A moody, darkly funny chamber play with themes of alienation and exploitative working conditions (feeling surprising contemporary) bubbling under a sly genre veneer, Berberian Sound Studio is also a remarkable experiment in displacement, deliberately delving into paradox. As Gilderoy, haunted by memories of the “Donkey Green” near his native Dorking, is removed from his existence, the beautiful visually and aurally conceived sequences of Berberian Sound Studio are overpowered by the fragments of Equestrian. Sound supersedes image, as its ingenious hands-on production is celebrated in all its absurdity, from a frying pan’s “big sizzle” for the infamous red-hot-poker-in-vagina scene to countless vegetable massacres (with Massimo & Massimo’s melon mutilation demonstration a particular highlight). For all his heartfelt (if coolly modulated) fervour, Strickland maintains a skeptical stance, but one thing remains sure: there can never be enough Toby Jones.

 

Boy Eating the Bird’s Food (Ektoras Lygizos, Greece)—Discovery

By Jay Kuehner

Theatre director Ektoras Lygizos’ stark allegory is naturally timely, given the current Hellenic crisis, though Boy Eating the Bird’s Food seems to be channelling Knut Hamsun’s 19th-century novel Hunger by way of Bresson and Bach arias. Yorgos, a young man with an angelic voice and baby’s eyes (a well-cast Yannis Papadopoulos) can’t hold down a job in modern Athens—itself an as-yet-unspoiled space of hotel lobbies, copasetic apartments, and mall escalators—while caring for a small pet bird and an elderly neighbour in the absence of any immediate family. With scarce context but ample observation, the film limns a portrait of degeneration at its cruel inception, as young Yorgos struggles to maintain home utilities and is reduced to sharing seeds with his caged bird. (That his ultimate austerity measure plausibly entails dieting on his own ejaculate will unnecessarily become one of the film’s greater talking points.)

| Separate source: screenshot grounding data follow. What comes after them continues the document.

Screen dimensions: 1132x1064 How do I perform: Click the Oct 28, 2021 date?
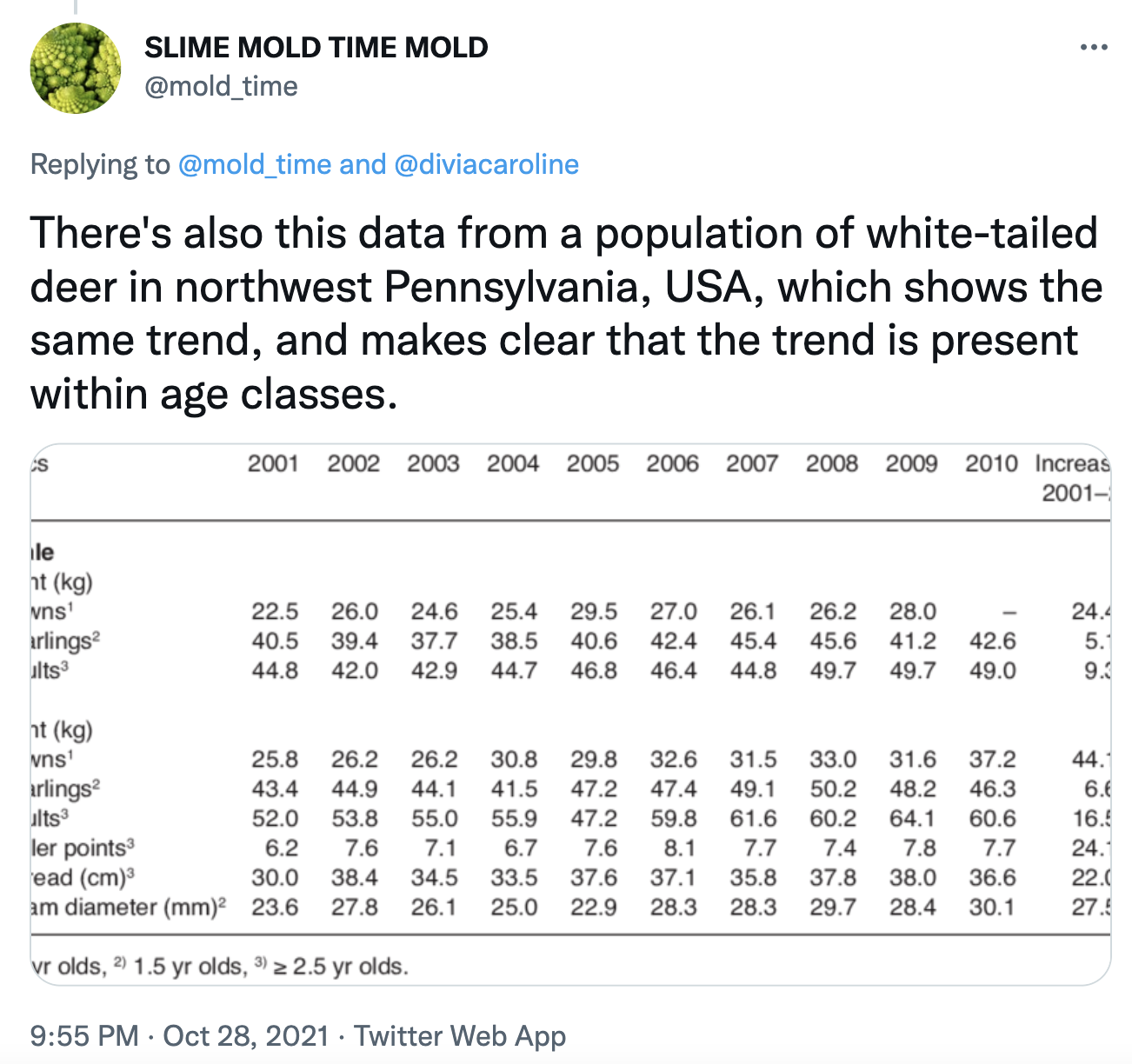[x=246, y=1035]
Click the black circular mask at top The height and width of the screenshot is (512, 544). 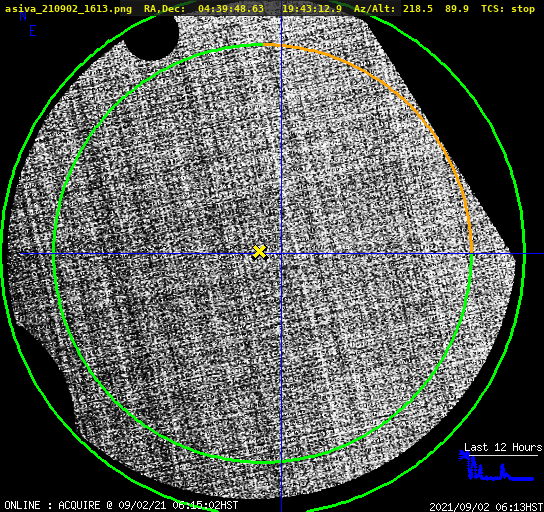[x=151, y=37]
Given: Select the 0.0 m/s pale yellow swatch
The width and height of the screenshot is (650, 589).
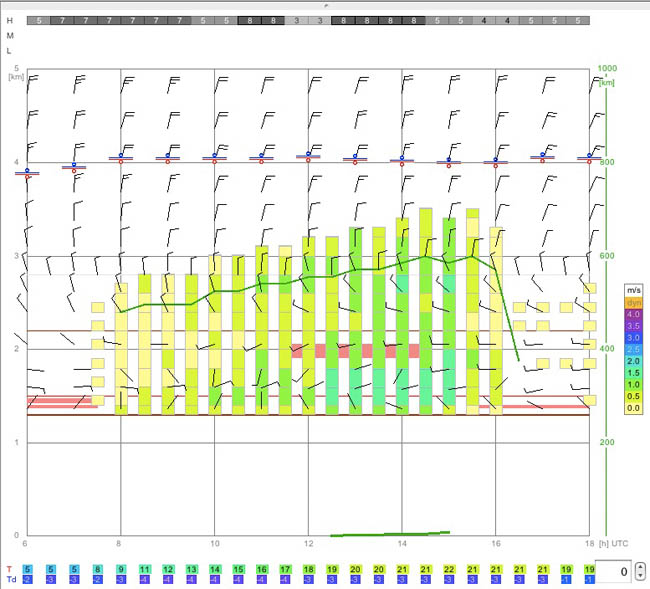Looking at the screenshot, I should (x=633, y=408).
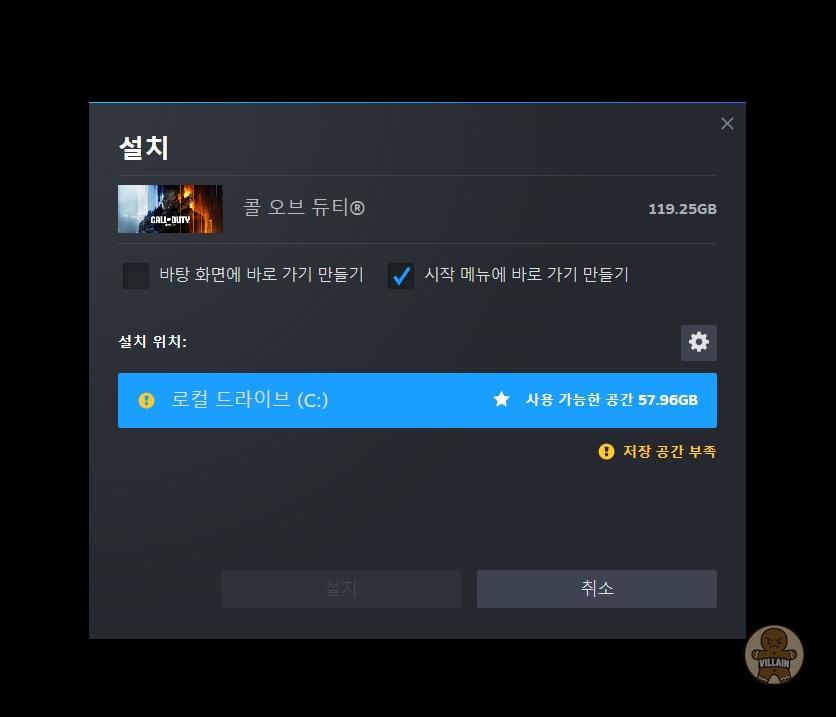The height and width of the screenshot is (717, 836).
Task: Select the Local Drive (C:) row
Action: click(x=417, y=400)

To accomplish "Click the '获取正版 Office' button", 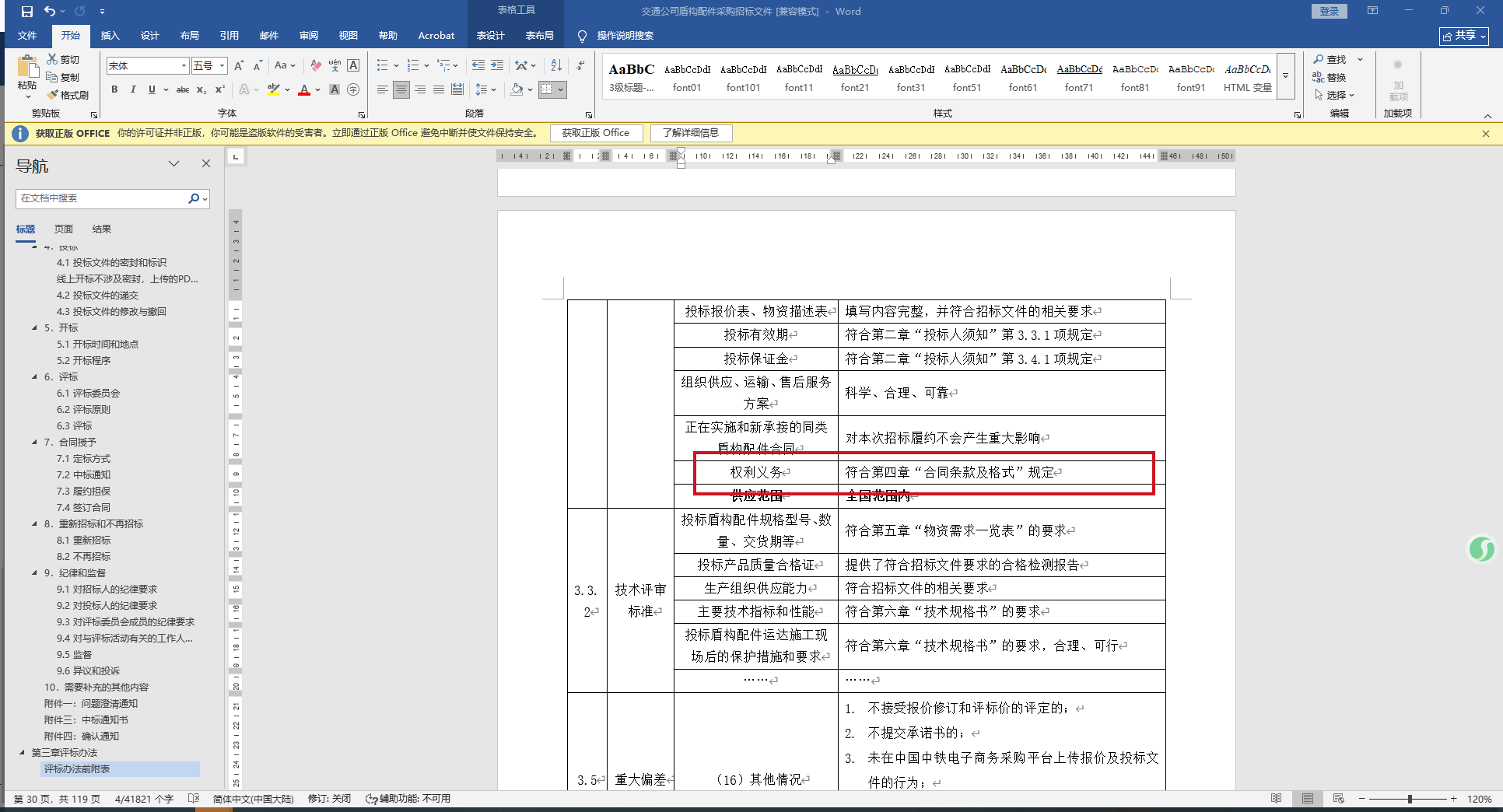I will point(596,133).

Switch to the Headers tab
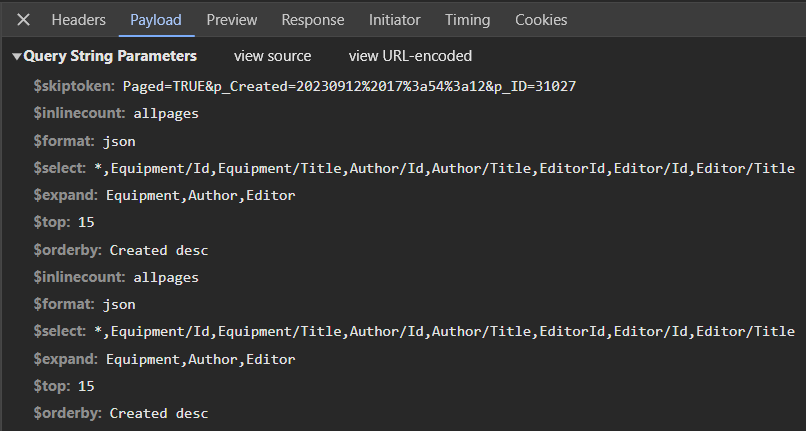click(78, 20)

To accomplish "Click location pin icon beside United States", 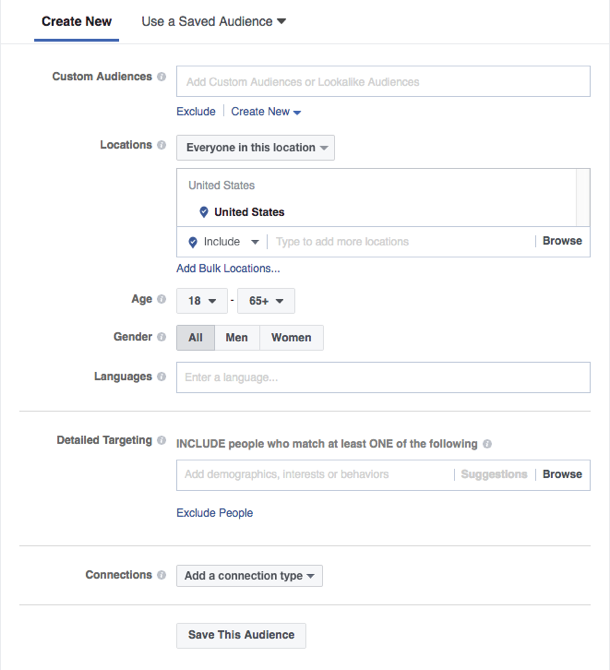I will [203, 212].
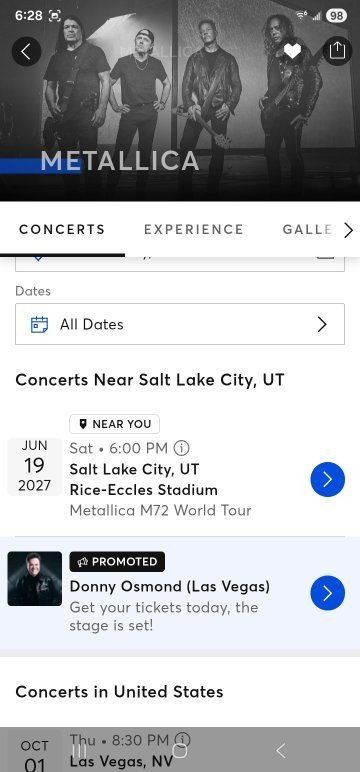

Taking shelter amid the rubble of a deserted basement—its crumbled statues a fitting tableau of former glory now in ruins—Yorgos wraps his caged bird in a Greek flag and tapes it tight. “I won’t let the cats get you,” he whispers, though it is he who most needs protection. His stalking of a female clerk at an upscale hotel is rewarded with a can of beer, a warm meal, and the possibility of sex, but the reluctant martyr is hollowed out by hunger and wracked with grief. Lygizos’ finale is steeped in a liturgical glow, however materialist: Yorgos’ ultimate cry for mercy among the pews issues like ethereal birdsong, to no appreciable narrative consequence, but it does not go unheard—the grace note to Lygizos’ compelling if wildly indefinite parable.

 

The Girl from the South (José Luis García, Argentina)—TIFF Docs

By Diego Brodersen

The first third of documentarian José Luis García The Girl from the South, shot by the director in the late 1980’s on a very lo-fi video camera, shows images of Pyongyang during an international youth summit sponsored by the moribund USSR, a few months before the fall of the Berlin Wall. García, as a last minute addition to that delegation of socialist youngsters, was then witness to the speeches of the (once) famous Lim Su-kyung, a young girl that crossed the heavily guarded frontier between South and North Korea, the ultimate test of her pro-reunification activism. (International audiences will not recognize among the Argentinian visitors the young selves of a very well-known politician and a journalist, not known nowadays for their communist tendencies). Some 20 years after this event, García and a small crew travelling to Seoul in search of the elusive Lim, who spent some years in jail after being accused of spying activities. What follows is a dance of words between director and subject, with some of the most important questions left unanswered. Why did she do it? How does she feel about it looking back? What does she think about the political situation in the two Koreas these days? At some point, the film itself feels like a doomed project, until Lim suddenly appears in Buenos Aires, a turning point that would be too much to accept if this was a fiction film. The Girl from the South’s fragile narrative has a lot to offer to those who are not expecting explanations, but are open to a discussion of the difficulties involved in shooting a documentary film. In other words, this is documentary filmmaking at its most self-reflexive.

 

In the Fog (Sergei Loznitsa, Germany/Russia/Belarus/The Netherlands/Latvia)—Contemporary World Cinema

By Robert Koehler

The insurgency battle of Byelorussians against Nazi German troops in 1942 represents, on its surface, a battle of fundamental opposites and moral certainties, above all the justified resistance of the beleaguered invaded against a ruthless invader. In the greatest film response to this historically pivotal moment, Elim Klimov’s Come and See (1985), the moral distinctions are in place, yet shattered by the overwhelming nightmare of total war experienced by children. Nearly thirty years later, and a generation-plus past the USSR’s fall, Sergei Loznitsa’s response to the same war is considerably more ambiguous, as the title (adopted from the Vasil Bykov novel Loznitsa has adapted) rather overtly indicates.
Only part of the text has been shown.